# Work order
Every line of the material is to be returned verbatim. Pictures stay out.

** Opening Data to examine block **

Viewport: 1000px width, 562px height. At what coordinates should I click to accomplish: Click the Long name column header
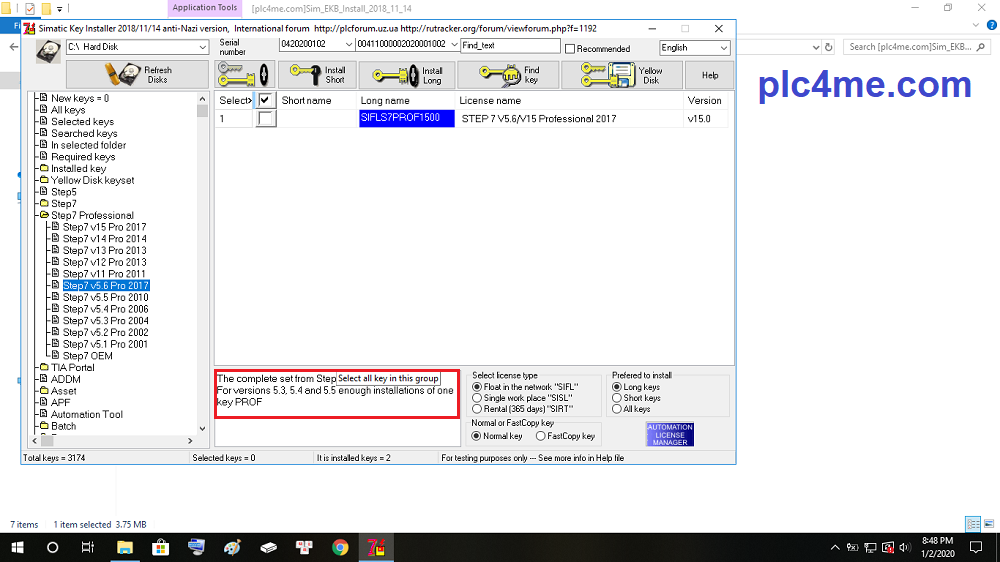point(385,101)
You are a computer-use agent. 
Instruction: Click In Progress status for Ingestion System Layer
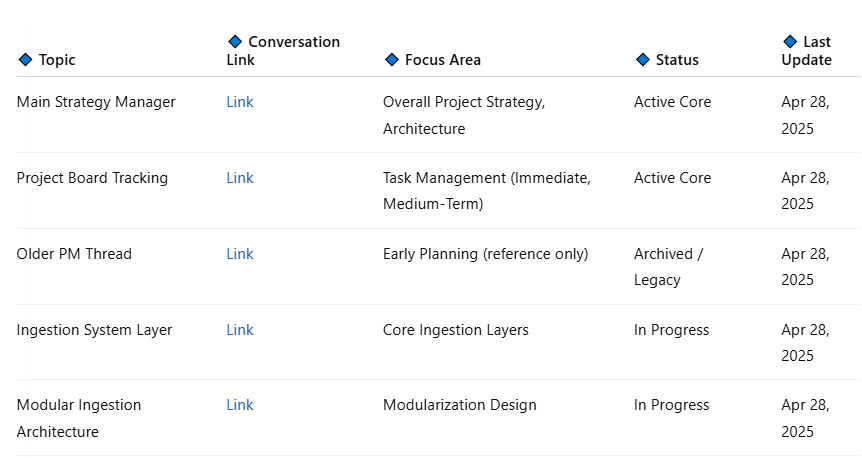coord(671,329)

** Closing Data to examine block **

# Answer to the exercise
Viewport: 1000px width, 562px height. At what coordinates should I click to accomplish: Click the Long name column header
point(385,101)
You are a computer-use agent. 
Instruction: Click In Progress status for Ingestion System Layer
coord(671,329)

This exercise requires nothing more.